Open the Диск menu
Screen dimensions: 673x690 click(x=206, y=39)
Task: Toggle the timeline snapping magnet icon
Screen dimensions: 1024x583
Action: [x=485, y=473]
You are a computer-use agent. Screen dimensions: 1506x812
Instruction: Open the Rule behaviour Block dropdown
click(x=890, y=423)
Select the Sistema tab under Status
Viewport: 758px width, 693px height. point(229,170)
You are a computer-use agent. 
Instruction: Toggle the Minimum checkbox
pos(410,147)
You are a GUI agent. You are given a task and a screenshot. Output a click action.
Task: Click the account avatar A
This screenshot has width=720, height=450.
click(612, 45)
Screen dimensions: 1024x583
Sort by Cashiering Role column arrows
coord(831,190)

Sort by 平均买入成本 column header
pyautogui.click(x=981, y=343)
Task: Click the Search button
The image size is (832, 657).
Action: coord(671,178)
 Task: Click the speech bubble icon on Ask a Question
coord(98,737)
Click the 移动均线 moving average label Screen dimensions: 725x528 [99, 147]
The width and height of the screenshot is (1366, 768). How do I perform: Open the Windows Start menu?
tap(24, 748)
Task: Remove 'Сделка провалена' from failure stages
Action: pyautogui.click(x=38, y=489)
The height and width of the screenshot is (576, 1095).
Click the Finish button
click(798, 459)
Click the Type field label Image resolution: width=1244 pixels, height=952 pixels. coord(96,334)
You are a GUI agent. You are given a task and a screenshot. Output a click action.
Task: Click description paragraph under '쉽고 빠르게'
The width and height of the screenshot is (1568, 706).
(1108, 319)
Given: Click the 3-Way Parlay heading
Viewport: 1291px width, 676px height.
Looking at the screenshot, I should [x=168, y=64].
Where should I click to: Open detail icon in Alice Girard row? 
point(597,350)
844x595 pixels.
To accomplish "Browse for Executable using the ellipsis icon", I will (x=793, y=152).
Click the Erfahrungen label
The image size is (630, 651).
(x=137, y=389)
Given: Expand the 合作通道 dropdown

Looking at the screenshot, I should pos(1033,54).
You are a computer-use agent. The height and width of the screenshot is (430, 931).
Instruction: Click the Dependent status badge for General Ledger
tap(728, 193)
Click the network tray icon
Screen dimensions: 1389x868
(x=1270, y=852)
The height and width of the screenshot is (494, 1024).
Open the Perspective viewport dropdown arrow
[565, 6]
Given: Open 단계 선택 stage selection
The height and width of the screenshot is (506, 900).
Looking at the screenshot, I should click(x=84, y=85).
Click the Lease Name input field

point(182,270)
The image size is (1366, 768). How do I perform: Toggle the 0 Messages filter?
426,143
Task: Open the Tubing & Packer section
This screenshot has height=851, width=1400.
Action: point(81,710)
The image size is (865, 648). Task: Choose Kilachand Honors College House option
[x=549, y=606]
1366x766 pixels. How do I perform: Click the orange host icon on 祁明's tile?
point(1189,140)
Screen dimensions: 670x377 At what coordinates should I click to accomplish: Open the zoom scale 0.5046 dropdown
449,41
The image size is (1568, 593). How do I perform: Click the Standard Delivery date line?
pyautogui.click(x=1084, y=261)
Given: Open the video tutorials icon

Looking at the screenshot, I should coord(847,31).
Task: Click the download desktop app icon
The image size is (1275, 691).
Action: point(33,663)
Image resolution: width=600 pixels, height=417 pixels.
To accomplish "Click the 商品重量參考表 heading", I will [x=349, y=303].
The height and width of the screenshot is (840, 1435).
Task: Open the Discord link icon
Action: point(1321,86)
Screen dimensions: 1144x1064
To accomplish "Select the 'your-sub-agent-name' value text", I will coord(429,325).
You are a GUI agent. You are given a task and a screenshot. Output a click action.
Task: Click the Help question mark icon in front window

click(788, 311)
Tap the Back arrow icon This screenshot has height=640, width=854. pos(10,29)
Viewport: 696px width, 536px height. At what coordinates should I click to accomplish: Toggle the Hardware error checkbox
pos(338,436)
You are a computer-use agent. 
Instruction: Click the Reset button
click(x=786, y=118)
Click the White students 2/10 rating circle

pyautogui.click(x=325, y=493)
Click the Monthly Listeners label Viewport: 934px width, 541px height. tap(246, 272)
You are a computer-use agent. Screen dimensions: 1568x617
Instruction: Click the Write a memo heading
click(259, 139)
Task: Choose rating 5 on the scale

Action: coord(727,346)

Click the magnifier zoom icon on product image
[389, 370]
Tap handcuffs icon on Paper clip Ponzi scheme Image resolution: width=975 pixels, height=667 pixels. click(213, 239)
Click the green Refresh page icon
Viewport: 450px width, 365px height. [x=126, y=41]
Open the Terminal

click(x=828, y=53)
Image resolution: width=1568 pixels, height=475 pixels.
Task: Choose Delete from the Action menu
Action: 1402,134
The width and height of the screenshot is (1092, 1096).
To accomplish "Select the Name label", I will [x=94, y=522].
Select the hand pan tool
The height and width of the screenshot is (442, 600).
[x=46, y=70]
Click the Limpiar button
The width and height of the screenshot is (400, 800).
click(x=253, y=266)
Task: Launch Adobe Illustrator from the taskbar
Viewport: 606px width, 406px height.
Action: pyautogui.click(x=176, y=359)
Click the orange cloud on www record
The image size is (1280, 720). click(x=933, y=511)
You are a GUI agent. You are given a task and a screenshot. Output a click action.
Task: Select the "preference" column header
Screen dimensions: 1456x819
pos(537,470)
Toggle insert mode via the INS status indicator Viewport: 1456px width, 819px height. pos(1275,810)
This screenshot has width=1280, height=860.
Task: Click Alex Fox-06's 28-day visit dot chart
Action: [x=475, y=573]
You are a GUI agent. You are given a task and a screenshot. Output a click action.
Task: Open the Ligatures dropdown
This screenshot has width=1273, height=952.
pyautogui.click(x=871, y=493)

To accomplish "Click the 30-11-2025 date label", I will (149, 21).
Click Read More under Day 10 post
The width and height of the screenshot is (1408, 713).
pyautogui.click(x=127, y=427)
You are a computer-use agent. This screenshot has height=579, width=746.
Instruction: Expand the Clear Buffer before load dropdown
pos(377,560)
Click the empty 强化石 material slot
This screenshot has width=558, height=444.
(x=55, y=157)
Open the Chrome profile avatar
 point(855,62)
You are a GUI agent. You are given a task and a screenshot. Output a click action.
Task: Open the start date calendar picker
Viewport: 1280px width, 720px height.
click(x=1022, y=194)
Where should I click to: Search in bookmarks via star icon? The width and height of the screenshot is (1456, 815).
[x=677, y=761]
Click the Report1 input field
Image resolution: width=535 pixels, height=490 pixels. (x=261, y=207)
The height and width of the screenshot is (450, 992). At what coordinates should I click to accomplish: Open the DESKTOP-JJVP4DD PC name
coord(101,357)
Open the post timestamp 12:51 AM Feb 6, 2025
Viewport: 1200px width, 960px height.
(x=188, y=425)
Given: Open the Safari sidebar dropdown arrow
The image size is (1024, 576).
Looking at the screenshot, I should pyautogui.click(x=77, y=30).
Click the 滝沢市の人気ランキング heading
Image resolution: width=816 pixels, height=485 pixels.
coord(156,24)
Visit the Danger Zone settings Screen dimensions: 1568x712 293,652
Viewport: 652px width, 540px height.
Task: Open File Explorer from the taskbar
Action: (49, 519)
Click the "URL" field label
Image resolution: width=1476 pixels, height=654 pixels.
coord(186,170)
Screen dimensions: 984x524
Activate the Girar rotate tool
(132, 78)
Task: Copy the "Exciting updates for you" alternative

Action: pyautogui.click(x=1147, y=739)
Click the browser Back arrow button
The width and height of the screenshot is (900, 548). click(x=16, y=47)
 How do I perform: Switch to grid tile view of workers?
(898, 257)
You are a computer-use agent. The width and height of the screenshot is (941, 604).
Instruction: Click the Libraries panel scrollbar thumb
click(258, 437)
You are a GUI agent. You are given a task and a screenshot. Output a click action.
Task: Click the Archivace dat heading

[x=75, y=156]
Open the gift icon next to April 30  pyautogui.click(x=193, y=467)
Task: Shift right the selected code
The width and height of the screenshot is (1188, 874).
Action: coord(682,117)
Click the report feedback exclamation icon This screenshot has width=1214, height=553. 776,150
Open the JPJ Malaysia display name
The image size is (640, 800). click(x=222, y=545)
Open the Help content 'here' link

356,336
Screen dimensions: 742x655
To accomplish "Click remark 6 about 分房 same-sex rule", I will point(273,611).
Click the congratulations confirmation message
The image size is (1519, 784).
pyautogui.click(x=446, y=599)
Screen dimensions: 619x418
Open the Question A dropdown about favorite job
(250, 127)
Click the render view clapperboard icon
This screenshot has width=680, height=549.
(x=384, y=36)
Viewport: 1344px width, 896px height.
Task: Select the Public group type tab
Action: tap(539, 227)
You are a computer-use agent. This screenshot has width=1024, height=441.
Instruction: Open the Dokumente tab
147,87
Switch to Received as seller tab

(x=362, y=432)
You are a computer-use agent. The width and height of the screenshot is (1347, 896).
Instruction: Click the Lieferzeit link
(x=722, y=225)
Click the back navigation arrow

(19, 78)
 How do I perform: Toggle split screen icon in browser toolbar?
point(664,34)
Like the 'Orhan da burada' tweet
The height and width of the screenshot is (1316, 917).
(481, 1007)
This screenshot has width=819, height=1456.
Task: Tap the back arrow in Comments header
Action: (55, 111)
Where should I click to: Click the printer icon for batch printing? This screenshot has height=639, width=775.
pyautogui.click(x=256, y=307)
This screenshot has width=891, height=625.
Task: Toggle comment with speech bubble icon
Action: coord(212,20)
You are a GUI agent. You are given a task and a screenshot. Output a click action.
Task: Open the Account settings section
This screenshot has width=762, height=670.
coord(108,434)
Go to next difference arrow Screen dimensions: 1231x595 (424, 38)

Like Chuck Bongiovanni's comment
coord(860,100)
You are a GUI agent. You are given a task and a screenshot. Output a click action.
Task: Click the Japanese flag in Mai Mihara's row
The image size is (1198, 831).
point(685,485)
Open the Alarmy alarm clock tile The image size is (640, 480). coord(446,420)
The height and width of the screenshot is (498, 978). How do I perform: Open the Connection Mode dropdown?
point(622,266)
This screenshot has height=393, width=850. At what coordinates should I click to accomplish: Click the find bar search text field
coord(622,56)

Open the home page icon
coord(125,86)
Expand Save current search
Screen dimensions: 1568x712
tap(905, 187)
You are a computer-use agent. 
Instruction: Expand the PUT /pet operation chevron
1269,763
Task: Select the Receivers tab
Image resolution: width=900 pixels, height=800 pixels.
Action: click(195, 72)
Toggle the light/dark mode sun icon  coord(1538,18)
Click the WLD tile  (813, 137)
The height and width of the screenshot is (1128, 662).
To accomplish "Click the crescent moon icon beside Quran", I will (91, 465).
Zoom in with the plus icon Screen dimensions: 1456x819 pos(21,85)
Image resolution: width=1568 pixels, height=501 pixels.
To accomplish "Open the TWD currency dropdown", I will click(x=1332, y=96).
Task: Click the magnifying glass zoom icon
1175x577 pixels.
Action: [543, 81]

....

**Exercise instructions**
In the entries above, count each line with "computer"; reply with the total only.

**Result below**
10